▶ PASSAGE TO READ
If you take a quick peek at the supplies photo below, you’ll see we need a voltmeter. Don’t let that scare you. A fruit battery doesn’t generate enough power to actually light a bulb, so a meter is needed to see the effect. That’s why I believe this is better suited as a 5th grade science project, if done by itself. However, nothing is hard and fast here. If you want to combine this with the “Turning on a Light Bulb” experiment to bridge the gap between lighting a bulb and seeing the meter move, it could be made to fit elementary science projects from about first grade on.

Enough of the intro stuff … let’s create a lemon battery – and then try to figure out how it works. Have fun!

 

Objective

What could be more everyday than a lemon, a couple of nails and some wire? Well, that’s all you need to make a lemon battery. As is the case with most science projects on this site, the goal here is to learn by using stuff we see around us in everyday life.

We will learn a bit more about electricity, possibly some new science terms, and if this project is done with the first grade “Light Bulb” experiment, we can tie a familiar flashlight operation to the more abstract concept of a meter reading.

Materials

– 1 medium size lemon or lime
– About 4 in. wire with insulation
removed, #12 or #18 works just fine
– 1 steel nail, #6 or 8 is ok
– 1 zinc plated nail, #6 or 8 is ok
– Small piece of sand paper
– Knife or wire pliers (not shown) to
remove insulation
– A voltmeter that can read tenths of a volt, but nothing fancy beyond that.

▶ SET TASK
Resume the lemon battery project text, starting right after its materials list ends.

▶ DATA PROVIDED
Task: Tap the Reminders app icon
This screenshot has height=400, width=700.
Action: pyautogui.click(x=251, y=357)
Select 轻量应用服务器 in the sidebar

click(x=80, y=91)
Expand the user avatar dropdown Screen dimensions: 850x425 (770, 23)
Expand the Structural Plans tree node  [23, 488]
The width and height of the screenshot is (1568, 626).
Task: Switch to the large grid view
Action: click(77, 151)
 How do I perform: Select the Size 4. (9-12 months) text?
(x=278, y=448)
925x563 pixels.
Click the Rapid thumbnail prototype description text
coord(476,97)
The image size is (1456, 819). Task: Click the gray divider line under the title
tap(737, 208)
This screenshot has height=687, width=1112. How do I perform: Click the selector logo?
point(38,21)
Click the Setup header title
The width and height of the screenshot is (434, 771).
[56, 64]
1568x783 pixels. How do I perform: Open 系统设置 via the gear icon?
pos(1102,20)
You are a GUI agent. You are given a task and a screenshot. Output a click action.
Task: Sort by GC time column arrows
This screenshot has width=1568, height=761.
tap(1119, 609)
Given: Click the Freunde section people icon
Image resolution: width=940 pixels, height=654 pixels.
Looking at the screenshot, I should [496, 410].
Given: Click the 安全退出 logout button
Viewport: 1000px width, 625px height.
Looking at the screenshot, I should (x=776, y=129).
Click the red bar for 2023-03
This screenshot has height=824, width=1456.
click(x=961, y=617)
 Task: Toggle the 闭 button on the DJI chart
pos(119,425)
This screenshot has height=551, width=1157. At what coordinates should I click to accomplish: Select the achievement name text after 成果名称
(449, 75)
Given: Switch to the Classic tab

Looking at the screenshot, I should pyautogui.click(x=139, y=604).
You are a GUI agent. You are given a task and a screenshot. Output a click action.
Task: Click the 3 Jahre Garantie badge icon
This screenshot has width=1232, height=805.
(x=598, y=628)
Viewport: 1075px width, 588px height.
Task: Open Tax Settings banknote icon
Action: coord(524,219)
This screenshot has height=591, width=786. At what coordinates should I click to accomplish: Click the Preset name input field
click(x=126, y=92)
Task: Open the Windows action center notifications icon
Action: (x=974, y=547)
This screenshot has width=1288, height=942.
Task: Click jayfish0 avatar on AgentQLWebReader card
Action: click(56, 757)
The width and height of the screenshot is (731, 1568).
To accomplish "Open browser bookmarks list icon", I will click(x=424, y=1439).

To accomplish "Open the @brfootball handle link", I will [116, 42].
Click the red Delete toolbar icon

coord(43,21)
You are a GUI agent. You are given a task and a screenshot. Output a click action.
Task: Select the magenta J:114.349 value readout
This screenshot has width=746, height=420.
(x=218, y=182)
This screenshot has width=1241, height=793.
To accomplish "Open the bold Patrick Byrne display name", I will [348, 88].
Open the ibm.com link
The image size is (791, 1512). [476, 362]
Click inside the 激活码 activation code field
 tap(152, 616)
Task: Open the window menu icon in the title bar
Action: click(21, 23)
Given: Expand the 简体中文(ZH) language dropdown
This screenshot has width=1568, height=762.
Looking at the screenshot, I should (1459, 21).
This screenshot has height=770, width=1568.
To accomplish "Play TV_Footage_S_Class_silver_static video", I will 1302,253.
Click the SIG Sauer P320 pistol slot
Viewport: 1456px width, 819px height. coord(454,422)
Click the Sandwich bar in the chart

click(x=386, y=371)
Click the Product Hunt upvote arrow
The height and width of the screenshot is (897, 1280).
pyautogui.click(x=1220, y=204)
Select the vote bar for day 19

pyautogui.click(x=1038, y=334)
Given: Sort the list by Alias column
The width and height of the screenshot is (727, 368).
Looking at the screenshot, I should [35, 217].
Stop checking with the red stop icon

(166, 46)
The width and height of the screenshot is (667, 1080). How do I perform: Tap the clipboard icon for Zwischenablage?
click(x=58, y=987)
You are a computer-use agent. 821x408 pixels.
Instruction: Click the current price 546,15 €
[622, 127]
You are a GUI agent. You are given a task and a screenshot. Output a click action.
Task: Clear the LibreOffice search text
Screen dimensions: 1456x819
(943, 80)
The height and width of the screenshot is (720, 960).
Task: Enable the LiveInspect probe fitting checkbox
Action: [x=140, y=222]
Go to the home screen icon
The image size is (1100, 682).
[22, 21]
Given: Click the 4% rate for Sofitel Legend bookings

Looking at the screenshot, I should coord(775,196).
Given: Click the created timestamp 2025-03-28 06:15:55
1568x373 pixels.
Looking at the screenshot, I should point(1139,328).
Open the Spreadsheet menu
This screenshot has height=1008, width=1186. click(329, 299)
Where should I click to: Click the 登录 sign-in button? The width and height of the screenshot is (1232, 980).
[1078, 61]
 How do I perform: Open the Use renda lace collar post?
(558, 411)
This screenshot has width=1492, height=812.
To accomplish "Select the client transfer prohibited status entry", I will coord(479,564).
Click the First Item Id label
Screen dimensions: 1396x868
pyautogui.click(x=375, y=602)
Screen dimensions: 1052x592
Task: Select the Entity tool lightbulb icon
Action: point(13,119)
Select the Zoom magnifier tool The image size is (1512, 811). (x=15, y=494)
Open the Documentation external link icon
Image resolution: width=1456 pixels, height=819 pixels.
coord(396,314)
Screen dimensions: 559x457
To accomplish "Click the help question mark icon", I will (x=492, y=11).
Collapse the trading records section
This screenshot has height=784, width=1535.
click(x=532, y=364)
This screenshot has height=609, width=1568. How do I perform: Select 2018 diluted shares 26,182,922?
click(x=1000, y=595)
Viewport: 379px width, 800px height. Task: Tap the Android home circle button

▶ ANSWER FOR THIS EXERCISE
Preparation

The lemon battery project requires almost no advance setup. Just gather the above material, strip the insulation off the wire and use the sand paper on the wire and nail ends just before performing the experiment.

 

Project Day

Break the class into equal groups according to the number material sets you have available. If you are tying this to the battery light project, now is a good time to use the wire, flashlight bulb and battery to show how they are used to light the bulb itself. Tell them we will see if we can make the lemon into a battery like the one you are holding to light the bulb.

Order does not matter, but I selected a steel nail and copper wire to start with. They are our battery terminals. Lightly sand the end of the wire and nail. Without letting any part of the nail touch the wire, insert both ‘terminals’ in the lemon about 1 to 1 1/2 inches deep and as close together as you can get them.

Note – if they touch, our battery will be ‘shorted’ and no voltage difference will be shown on the meter. If that happens, just pick a new spot on the lemon and try again.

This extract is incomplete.